It's come to my attention, in the sobriety of morning, that I was being extraordinarily bossy to Mike last night, who was taking it all in stride and, once again, putting up with me, due to the fact that I'm pretty sure I looked as though I'd been through a war by the time I met him for dinner, where I quickly downed three or four shots of soju and sat mostly in silence until it took its effect, and I started swinging my umbrella around in his face.
I'm sorry, Magnes. You're a good buddy.
You see, Mike's not actually afraid of me at all, and he can't ever be bothered doing what I tell him to do, unless he's placating me, which is why we're such good friends.
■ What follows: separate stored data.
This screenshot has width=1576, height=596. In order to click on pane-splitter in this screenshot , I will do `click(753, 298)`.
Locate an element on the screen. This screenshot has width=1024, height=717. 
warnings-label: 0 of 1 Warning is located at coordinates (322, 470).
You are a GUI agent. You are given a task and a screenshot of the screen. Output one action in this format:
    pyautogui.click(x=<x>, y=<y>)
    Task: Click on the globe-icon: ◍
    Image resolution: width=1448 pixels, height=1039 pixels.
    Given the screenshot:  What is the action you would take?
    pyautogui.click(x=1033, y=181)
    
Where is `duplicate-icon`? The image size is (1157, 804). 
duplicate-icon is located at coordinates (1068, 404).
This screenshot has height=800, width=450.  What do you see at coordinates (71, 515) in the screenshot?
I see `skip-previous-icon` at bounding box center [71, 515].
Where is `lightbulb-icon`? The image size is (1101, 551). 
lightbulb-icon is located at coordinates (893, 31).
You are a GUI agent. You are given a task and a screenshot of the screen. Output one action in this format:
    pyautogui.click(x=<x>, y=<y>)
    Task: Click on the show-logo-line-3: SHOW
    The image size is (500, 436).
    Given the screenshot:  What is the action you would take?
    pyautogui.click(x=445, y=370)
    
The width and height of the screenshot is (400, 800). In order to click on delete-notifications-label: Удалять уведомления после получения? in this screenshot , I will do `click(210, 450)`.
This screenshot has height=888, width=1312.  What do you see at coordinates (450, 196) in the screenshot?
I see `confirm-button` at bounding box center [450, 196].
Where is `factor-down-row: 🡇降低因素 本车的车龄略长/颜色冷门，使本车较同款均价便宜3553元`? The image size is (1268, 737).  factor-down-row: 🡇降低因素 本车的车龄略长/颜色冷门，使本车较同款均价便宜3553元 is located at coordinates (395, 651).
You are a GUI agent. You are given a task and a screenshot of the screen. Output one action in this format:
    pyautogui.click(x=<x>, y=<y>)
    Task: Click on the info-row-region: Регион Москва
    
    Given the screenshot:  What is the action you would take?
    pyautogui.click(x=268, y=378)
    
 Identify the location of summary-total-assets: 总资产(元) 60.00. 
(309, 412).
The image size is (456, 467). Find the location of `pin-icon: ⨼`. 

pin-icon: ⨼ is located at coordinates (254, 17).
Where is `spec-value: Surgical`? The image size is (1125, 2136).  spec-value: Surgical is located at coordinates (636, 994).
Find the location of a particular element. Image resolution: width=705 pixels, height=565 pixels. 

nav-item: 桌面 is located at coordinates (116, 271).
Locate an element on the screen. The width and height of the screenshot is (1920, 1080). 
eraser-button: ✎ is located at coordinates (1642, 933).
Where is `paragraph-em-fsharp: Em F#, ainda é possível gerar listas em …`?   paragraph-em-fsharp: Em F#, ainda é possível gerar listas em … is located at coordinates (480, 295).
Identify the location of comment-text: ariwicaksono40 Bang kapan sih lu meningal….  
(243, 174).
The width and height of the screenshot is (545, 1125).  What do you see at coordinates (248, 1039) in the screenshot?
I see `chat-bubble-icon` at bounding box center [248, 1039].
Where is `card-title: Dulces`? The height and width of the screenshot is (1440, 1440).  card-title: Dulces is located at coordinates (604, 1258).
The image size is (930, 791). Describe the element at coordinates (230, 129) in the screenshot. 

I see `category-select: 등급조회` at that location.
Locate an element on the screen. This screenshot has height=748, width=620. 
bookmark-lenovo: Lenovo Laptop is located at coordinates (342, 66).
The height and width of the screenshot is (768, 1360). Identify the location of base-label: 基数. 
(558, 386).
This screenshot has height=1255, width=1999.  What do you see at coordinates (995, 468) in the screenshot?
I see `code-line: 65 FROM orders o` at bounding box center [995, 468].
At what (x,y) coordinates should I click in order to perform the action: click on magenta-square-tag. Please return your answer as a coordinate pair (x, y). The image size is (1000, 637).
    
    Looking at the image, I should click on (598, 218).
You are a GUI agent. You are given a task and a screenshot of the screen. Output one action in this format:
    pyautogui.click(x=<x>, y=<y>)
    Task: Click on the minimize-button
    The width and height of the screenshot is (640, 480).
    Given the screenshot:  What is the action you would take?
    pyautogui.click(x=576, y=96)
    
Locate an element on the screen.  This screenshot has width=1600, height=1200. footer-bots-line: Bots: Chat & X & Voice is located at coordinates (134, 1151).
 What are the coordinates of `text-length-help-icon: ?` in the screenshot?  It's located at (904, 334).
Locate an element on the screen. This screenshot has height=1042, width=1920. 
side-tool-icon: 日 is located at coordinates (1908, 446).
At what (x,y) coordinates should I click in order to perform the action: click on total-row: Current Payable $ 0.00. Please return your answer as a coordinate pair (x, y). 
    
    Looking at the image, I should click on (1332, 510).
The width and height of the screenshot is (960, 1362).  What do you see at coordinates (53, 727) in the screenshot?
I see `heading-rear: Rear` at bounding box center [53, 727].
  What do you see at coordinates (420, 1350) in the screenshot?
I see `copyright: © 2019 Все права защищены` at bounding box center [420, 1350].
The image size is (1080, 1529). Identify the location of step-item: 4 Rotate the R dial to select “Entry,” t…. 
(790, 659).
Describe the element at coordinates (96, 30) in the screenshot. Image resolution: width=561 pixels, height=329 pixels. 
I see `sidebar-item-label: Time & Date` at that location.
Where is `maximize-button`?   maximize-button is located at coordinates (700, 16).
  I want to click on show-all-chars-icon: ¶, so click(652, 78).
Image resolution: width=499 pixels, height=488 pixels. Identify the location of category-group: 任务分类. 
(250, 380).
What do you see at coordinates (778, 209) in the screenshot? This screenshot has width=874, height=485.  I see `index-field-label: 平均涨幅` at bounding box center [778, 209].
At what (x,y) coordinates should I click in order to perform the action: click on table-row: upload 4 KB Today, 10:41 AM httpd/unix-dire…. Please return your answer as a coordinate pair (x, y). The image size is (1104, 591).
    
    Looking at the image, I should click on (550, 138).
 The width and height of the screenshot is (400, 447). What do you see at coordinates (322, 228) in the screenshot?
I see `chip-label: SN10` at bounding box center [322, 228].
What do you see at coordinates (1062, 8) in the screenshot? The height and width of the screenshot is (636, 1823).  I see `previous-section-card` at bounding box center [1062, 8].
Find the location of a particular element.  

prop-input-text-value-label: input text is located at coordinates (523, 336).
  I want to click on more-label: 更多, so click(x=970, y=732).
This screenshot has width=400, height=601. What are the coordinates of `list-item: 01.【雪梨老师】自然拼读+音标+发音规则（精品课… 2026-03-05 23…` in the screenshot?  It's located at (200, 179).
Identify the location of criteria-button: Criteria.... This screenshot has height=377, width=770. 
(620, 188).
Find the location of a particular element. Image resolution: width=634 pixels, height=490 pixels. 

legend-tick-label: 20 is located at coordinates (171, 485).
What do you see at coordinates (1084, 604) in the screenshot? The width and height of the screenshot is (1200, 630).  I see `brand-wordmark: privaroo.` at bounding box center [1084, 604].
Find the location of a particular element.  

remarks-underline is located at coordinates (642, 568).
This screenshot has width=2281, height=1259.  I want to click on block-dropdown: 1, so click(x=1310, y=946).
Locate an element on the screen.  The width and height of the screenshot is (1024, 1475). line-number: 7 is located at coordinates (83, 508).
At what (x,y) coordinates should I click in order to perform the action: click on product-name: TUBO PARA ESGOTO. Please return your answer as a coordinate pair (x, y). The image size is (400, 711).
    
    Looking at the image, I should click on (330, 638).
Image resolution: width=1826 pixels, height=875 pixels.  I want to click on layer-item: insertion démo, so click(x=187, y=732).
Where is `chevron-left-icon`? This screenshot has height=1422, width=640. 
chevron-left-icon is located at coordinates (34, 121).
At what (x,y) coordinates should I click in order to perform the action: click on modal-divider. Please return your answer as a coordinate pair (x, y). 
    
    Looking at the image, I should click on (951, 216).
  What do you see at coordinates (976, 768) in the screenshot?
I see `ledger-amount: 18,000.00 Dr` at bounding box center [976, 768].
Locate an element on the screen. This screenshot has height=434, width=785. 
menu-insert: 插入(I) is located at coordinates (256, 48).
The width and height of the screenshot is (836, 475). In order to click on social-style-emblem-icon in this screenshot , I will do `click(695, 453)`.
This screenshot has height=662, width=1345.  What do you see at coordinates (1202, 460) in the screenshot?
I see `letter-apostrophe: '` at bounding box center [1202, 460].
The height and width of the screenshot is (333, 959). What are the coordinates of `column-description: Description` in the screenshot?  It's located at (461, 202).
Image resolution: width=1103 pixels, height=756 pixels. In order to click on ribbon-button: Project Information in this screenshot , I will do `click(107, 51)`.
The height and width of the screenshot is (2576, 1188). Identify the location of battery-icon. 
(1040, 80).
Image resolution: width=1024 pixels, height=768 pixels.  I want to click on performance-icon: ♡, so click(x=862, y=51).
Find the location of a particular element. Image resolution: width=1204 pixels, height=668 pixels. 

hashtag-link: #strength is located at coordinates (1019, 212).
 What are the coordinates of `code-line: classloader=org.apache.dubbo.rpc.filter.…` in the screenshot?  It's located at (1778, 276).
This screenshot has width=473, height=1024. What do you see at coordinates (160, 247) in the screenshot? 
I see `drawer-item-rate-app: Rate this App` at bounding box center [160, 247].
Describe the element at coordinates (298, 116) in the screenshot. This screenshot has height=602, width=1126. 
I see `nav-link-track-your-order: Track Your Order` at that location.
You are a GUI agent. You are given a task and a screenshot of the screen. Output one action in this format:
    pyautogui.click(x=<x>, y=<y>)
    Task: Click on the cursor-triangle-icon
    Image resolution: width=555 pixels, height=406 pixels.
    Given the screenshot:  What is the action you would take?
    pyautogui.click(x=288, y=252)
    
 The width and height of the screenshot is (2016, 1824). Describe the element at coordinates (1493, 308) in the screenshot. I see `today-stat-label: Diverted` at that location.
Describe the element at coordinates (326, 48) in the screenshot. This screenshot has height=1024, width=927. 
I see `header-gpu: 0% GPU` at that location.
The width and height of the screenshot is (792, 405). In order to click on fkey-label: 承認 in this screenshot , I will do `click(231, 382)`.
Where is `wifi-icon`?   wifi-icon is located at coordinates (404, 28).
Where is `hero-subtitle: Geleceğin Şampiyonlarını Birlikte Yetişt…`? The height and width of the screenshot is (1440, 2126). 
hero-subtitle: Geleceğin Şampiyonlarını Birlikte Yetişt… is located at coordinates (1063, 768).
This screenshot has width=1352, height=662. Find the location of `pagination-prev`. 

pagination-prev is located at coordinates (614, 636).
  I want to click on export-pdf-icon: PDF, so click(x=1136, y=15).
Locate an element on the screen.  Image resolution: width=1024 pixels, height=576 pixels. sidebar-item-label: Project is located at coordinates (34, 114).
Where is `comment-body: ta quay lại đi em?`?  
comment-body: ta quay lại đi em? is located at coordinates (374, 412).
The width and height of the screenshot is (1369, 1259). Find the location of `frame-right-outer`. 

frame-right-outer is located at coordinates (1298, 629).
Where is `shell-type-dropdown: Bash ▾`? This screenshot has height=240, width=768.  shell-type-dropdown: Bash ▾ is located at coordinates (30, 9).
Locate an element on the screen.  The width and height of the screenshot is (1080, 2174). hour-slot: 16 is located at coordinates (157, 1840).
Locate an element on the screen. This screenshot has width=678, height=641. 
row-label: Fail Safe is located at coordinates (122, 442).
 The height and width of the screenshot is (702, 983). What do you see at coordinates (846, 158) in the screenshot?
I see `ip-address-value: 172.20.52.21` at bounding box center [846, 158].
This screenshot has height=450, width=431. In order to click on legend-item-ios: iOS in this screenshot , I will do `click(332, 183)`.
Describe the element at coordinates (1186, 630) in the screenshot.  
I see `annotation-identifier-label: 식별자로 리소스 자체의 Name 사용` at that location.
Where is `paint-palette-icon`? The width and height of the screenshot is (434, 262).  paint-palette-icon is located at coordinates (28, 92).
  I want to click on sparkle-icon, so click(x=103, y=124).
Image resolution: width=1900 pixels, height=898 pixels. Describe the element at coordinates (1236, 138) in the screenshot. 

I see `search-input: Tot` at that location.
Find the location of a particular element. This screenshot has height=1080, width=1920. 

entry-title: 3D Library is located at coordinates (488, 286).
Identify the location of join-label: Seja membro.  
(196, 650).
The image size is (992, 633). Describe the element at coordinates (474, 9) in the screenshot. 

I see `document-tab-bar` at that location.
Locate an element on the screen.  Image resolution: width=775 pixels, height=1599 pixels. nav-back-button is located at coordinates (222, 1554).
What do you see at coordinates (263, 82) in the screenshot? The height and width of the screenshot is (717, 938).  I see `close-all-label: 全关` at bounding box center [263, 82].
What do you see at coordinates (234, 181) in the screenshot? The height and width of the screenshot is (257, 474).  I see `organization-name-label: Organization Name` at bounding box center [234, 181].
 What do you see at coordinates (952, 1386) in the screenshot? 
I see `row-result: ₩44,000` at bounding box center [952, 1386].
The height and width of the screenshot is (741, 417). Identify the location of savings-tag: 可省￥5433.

He lets me pretend to be Noona, sometimes, always with a completely unamused look on his face.
Still, he can't fault me entirely for this behavior, as he has a tendency to egg it on and take great joy in it, when it's directed at certain other parties we spend a fair amount of time with, and is, for whatever reason, received with a great amount dutiful seriousness.
I'm going to try to do as Coteacher said, when I finally put my shoes on to leave the office last night, and "forget" it all, because it's the weekend now. I find the concept of not taking your work home, so to speak, as a teacher, to be completely absurd at this point. But she's years on in the game, and so it must be possible eventually. Still, she admits that working at a boys school can make your personal life extremely difficult, because it's hard to stop relating to the opposite sex under those terms -- she, too, has issues not "correcting" male behavior these days, no matter the age of the male in question. I will do my best not to turn into a ya-ing, umbrella-wielding bossy bitch when I'm out with the new guy tonight, after getting a few drinks in me. Please, God.
Eoddeokae. I've got a lot to get done this morning, especially if I really do hope to make it into Seoul with Mags and back before seven. I'd better get on it.